The turkey’s been eaten, the presents unwrapped and the Christmas tree put away for another year.
But as festive December makes way for murky January, there’s no need to pack up the tinsel and glitter just yet – it’s time for awards season!
The television industry on both sides of the pond is gearing up for another round of ceremonies to celebrate the great and good on the small screen.
Leading the charge this month is the Golden Globes, which will be presented by Tina Fey and Amy Poehler on January 11.
And yet, there’s a problem. What television show could possibly fill the giant Breaking Bad-shaped hole left from last year’s ceremony, where the AMC series bagged awards for best television series – drama, and best actor in a television series – drama for Bryan Cranston’s portrayal of chemistry teacher-turned-meth cook Walter White.
The field looks even wider when you consider another AMC awards collector, Mad Men, isn’t nominated, as the show sits in hiatus between the first and second halves of its seventh and final season.
The candidates for the best drama gong include Showtime’s The Affair, and HBO’s Game of Thrones, with CBS’s celebrated legal drama The Good Wife, PBS Masterpiece’s British import Downton Abbey, and Netflix’s House of Cards also in contention.
After missing out last year, this could be House of Cards’ time to shine as Kevin Spacey is also tipped to win the best actor in a drama series prize for his role as Frank Underwood in the political drama. Clive Owen (HBO’s The Knick), Liev Schreiber (Showtime’s Ray Donovan), James Spader (NBC’s The Blacklist), and Dominic West (The Affair) are also in the running.
As for the best actress award, this one did belong to House of Cards last year, but Robin Wright faces a fight to pick up consecutive Globes. Her chief opponent is Viola Davis, star of breakout ABC drama How To Get Away With Murder, while Ruth Wilson of The Affair also has a chance.

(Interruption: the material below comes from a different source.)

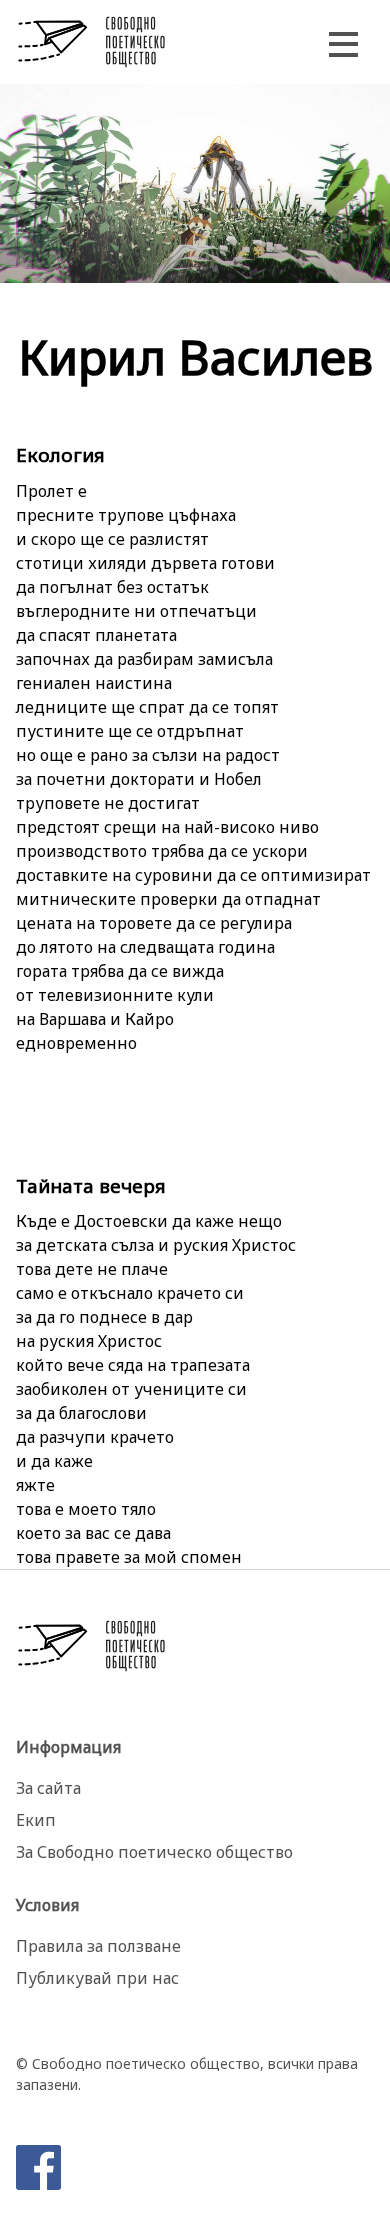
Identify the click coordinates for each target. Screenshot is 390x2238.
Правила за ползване (98, 1946)
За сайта (48, 1788)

Claire Danes could win a third Globe for her role as Carrie Mathison in the much improved fourth season of Showtime’s Homeland, with Julianna Margulies (The Good Wife) also nominated.
In the running for best miniseries or motion picture made for television, FX’s Fargo and Starz’s The Missing go head-to-head with three HBO titles – The Normal Heart, Olive Kitteridge, and True Detective. The latter has lost a lot of buzz since it went off air but should still be the favourite for the award, with feature film spin-off Fargo pushing it close.
The star power of True Detective should also see it succeed in the best actor in a miniseries or TV movie category, with both Woody Harrelson and Matthew McConaughey nominated. Fargo also has two leads in the running, with Martin Freeman and Billy Bob Thornton. Mark Ruffalo from The Normal Heart completes the line-up.
Meanwhile, another Fargo alum, Allison Tolman, is nominated for best actress in a miniseries or TV movie, alongside Maggie Gyllenhaal for SundanceTV’s The Honorable Woman, FX series American Horror Story: Freak Show’s Jessica Lange, Starz drama The Missing’s Frances O’Connor, and the runaway favourite Frances McDormand, who played the titular character in Olive Kitteridge.
In the supporting actor category, The Normal Heart’s Matt Bomer, The Good Wife’s Alan Cumming, Fargo’s Colin Hanks, Olive Kitteridge’s Bill Murray, and Jon Voight from Ray Donovan complete the line-up.
Three of the five nominees in the supporting actress category appeared in dramas – Kathy Bates (American Horror Story: Freak Show), Joanne Froggatt (Downton Abbey), and Michelle Monaghan (True Detective).
Overall, Fargo received the most nominations of any television programme with five nods, while True Detective received four. The Affair, The Good Wife, House of Cards, The Normal Heart, and Olive Kitteridge all received three.